■ Source extract ■
Published November 16, 2012 4:54 pm

This is an archived article that was published on sltrib.com in 2012, and information in the article may be outdated. It is provided only for personal research purposes and may not be reprinted.

We just re-elected our first African-American president. Pretty overwhelming proof that we don't need a Voting Rights Act to protect against discrimination in voting, right?

Wrong. In fact, it is because we have a Voting Rights Act that hundreds of thousands of voters were able to cast the votes necessary to re-elect President Obama. So it is disconcerting to realize that the Supreme Court accepted for review a case that many think will lead to the Voting Rights Act of 1965 getting struck down.

Section 5 of the act in particular is in trouble. It requires a number of states, mostly in the South and all with a history of discrimination, to get permission from the federal government before changing their election procedures.

As Columbia law professor Nathaniel Persily warns in The New York Times, we should begin preparing now for the likelihood that this landmark law will be struck down.

This should be unthinkable, especially given all of the efforts to suppress voting rights over the past year. In June it was Pennsylvania state House Republican Leader Mike Turzai who boasted that the state's new voter ID law would "allow Governor Romney to win the state of Pennsylvania." He didn't say this because there was any evidence of voter fraud in Pennsylvania. There isn't. But the statute would have permitted hundreds of thousands of voters to be disenfranchised.

Last weekend, it was Wisconsin state Sen. and Romney campaign co-chair Alberta Darling who suggested that Romney would have won Wisconsin if voter ID laws had been in place. Again there is no evidence of voter fraud. Fortunately, courts either delayed or banned enforcement of these statutes. And President Obama won both states by more than 200,000 votes.

Turzai and Darling are two examples of Republican state legislators honest enough in their comments to make clear what underlies this massive effort to enact voter ID laws: Republicans believe that suppressing voting rights is a legitimate campaign strategy. We shouldn't forget that more than 30 states have passed some form of a Voter ID law, and by the next election the number of states with strict photo ID laws will certainly increase. All to combat a problem that we know, and they know, doesn't exist.

That is why the Federal Voting Rights Act is so important. It is that statute that protected the right to vote, led to these unfortunate state laws being overturned, and made it possible to re-elect our first African-American president. Let's hope the Supreme Court realizes this.

■ Record list ■
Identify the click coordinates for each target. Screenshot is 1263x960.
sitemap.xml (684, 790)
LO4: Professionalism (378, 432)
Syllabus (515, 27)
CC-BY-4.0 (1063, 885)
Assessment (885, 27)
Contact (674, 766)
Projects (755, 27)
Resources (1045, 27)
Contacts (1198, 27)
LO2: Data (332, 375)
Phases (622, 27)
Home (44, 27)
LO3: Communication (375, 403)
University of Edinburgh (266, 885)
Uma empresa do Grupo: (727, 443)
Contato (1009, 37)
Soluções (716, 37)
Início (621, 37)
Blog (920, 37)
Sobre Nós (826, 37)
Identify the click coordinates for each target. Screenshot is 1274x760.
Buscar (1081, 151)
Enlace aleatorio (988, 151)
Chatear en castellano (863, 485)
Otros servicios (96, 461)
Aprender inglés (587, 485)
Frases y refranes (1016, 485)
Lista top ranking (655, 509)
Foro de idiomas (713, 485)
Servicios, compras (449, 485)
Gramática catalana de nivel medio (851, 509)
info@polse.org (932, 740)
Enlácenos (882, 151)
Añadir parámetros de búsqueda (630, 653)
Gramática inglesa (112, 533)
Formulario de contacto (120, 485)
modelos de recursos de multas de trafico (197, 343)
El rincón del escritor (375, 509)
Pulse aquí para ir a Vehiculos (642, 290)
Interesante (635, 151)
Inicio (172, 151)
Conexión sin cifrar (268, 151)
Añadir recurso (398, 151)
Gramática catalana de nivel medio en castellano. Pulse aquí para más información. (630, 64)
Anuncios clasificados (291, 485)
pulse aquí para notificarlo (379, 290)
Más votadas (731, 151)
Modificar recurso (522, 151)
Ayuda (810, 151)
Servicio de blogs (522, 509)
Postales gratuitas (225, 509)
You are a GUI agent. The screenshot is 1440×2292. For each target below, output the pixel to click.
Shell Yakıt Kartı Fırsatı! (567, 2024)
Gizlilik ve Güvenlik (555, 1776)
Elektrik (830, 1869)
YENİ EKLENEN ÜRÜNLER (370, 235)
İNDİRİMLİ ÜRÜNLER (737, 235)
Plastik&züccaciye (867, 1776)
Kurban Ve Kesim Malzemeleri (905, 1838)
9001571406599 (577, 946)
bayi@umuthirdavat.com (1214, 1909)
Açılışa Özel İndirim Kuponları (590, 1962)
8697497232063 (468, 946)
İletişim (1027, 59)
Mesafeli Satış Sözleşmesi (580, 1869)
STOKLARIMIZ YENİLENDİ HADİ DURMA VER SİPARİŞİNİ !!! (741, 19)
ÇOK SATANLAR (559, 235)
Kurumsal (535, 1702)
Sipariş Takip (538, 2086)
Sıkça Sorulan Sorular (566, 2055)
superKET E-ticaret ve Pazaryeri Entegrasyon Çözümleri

■ Tasks to carry out ■
**1.** Reproduce the passage of the Voting Rights Act article starting at "This should be" and ending at "than 200,000 votes.".
**2.** Answer these questions from the Voting Rights Act article.
(a) Which section of the act requires certain states to get federal permission before changing their election procedures?
(b) Who was the Wisconsin state senator and Romney campaign co-chair who suggested Romney would have won Wisconsin with voter ID laws in place?
(c) How many states have passed some form of a Voter ID law?

■ Task responses ■
**1.**
This should be unthinkable, especially given all of the efforts to suppress voting rights over the past year. In June it was Pennsylvania state House Republican Leader Mike Turzai who boasted that the state's new voter ID law would "allow Governor Romney to win the state of Pennsylvania." He didn't say this because there was any evidence of voter fraud in Pennsylvania. There isn't. But the statute would have permitted hundreds of thousands of voters to be disenfranchised.

Last weekend, it was Wisconsin state Sen. and Romney campaign co-chair Alberta Darling who suggested that Romney would have won Wisconsin if voter ID laws had been in place. Again there is no evidence of voter fraud. Fortunately, courts either delayed or banned enforcement of these statutes. And President Obama won both states by more than 200,000 votes.

**2.**
(a) Section 5
(b) Alberta Darling
(c) More than 30